* Task objective
Copy the data below word for word, from the line containing "The height and" through the end, inclusive. Omit the pictures.

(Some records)
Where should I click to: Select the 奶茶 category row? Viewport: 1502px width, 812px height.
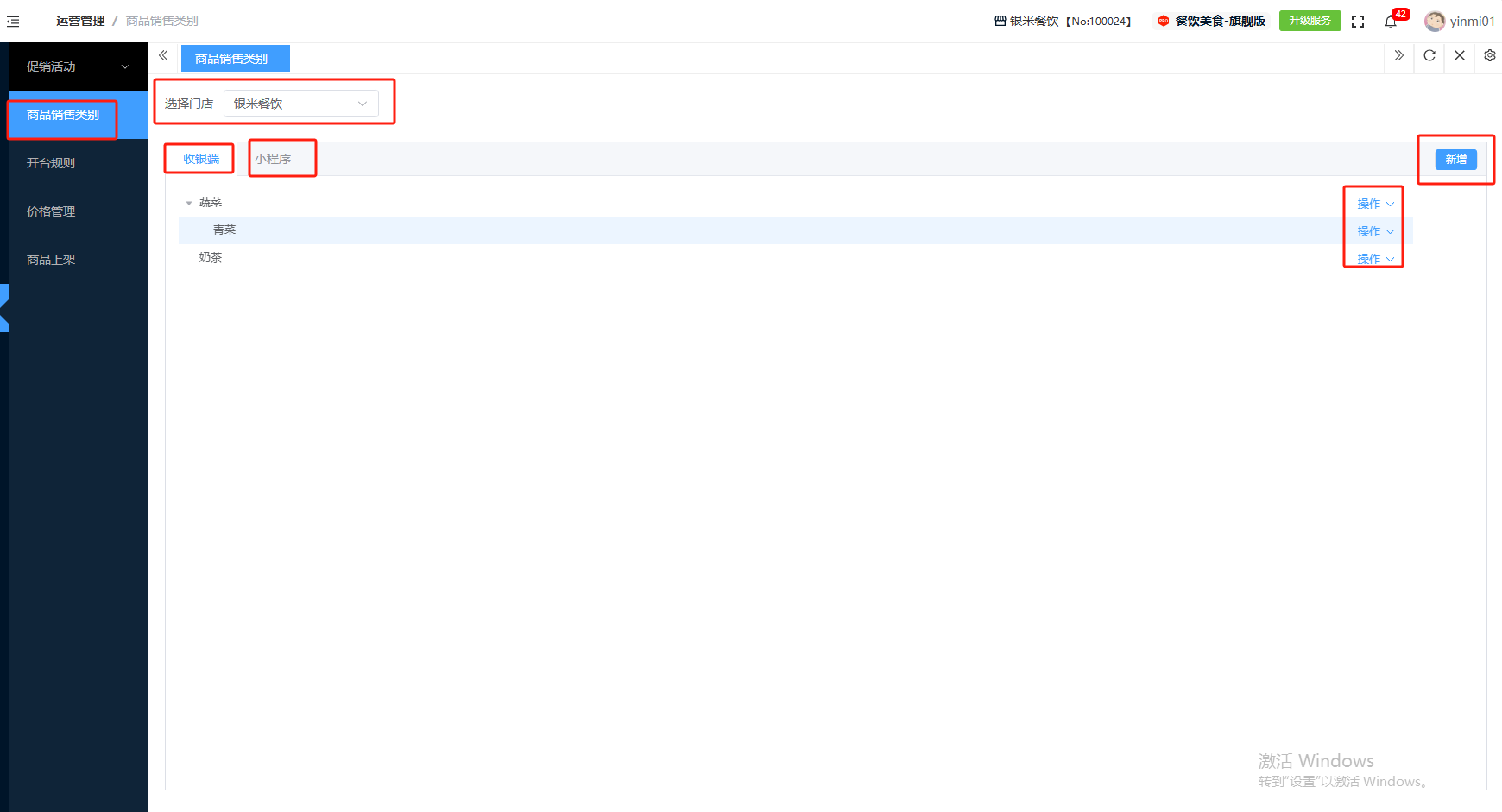[x=211, y=258]
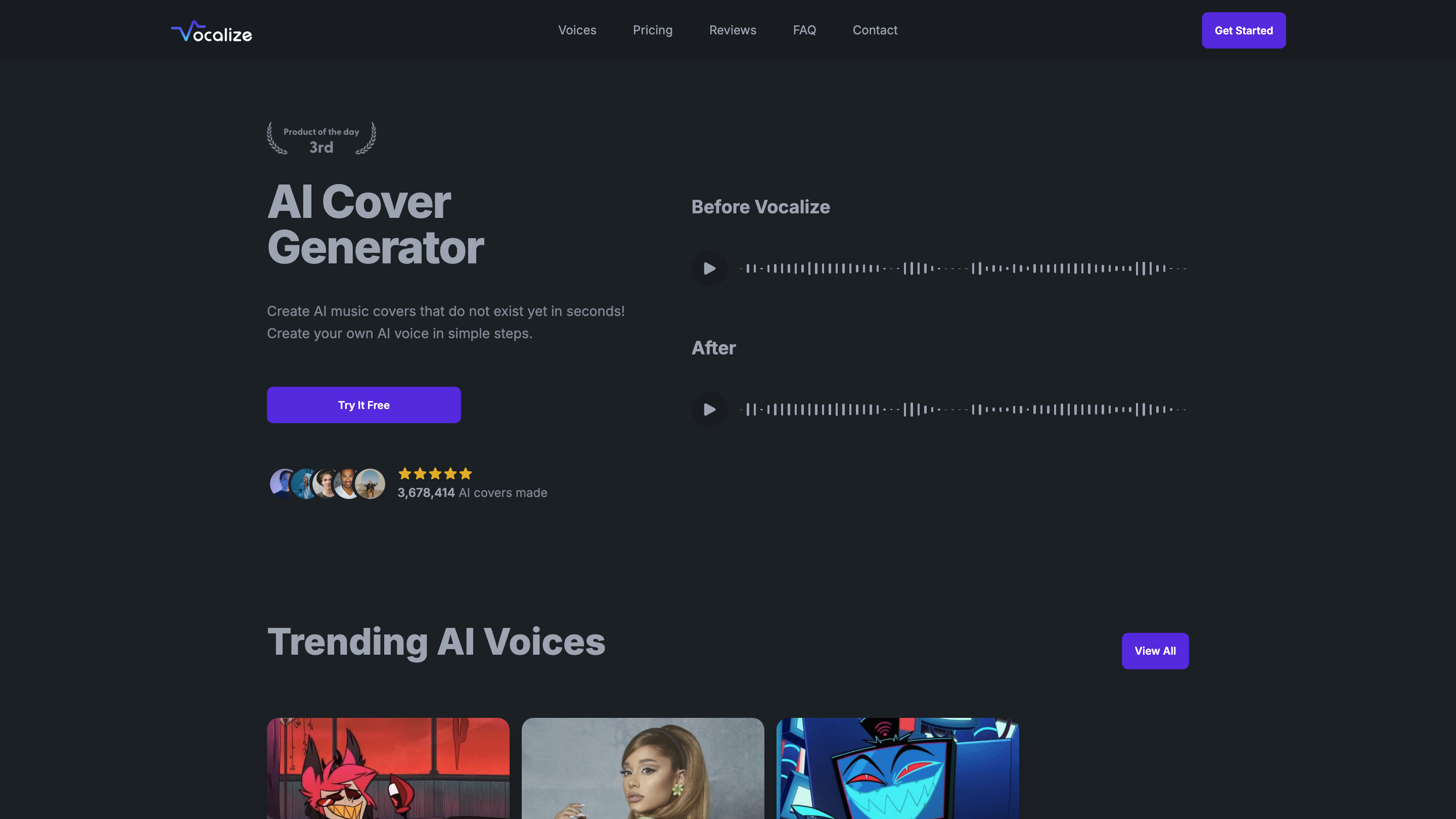The width and height of the screenshot is (1456, 819).
Task: Click View All trending voices
Action: (1155, 651)
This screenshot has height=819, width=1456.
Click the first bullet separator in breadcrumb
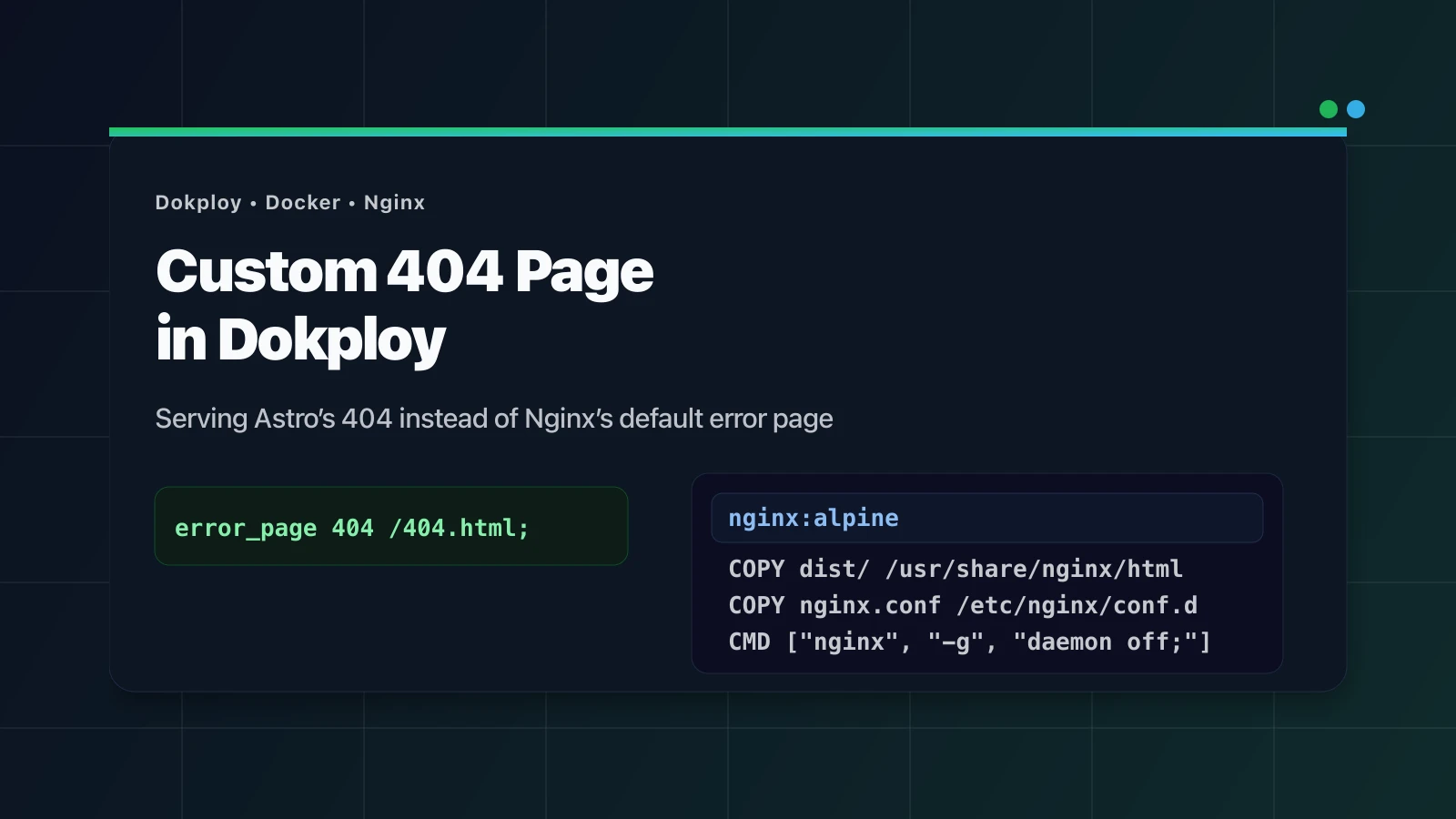tap(251, 202)
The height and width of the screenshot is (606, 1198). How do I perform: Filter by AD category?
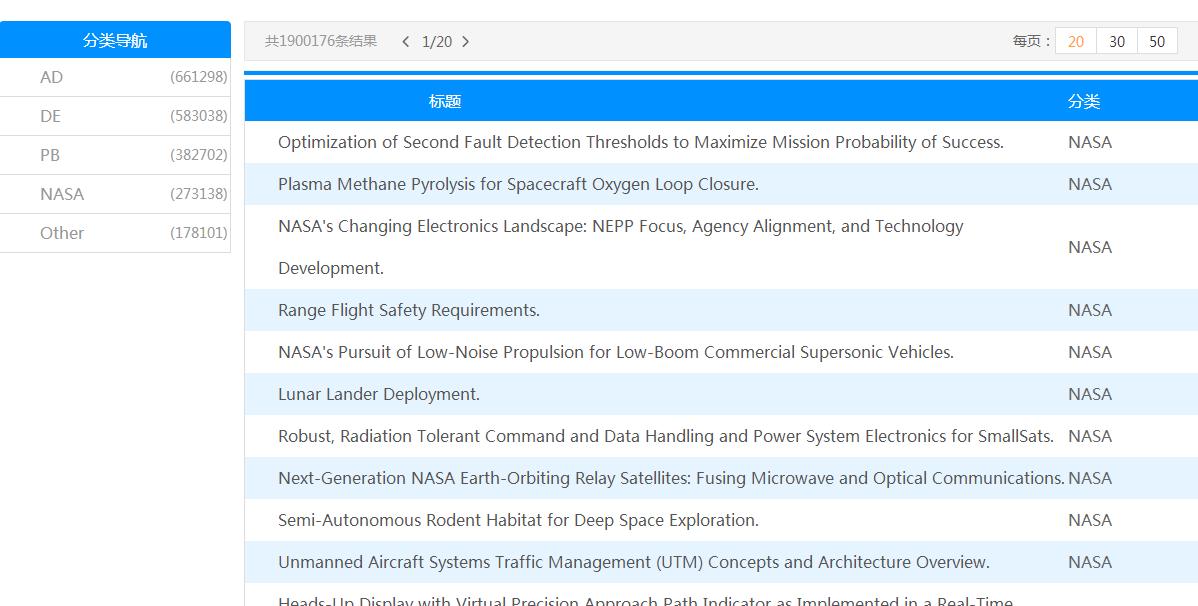[x=52, y=77]
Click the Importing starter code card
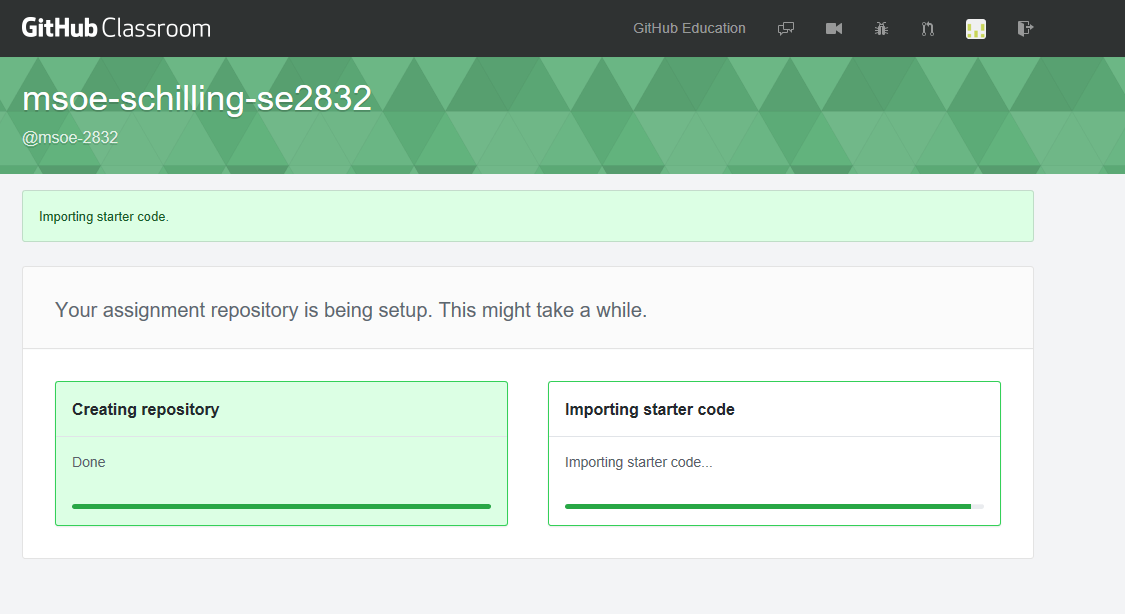Viewport: 1125px width, 614px height. 773,453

* Answer for this exercise
The height and width of the screenshot is (606, 1198). How do I perform: Filter by AD category?
[x=52, y=77]
Click the Importing starter code card
Viewport: 1125px width, 614px height. 773,453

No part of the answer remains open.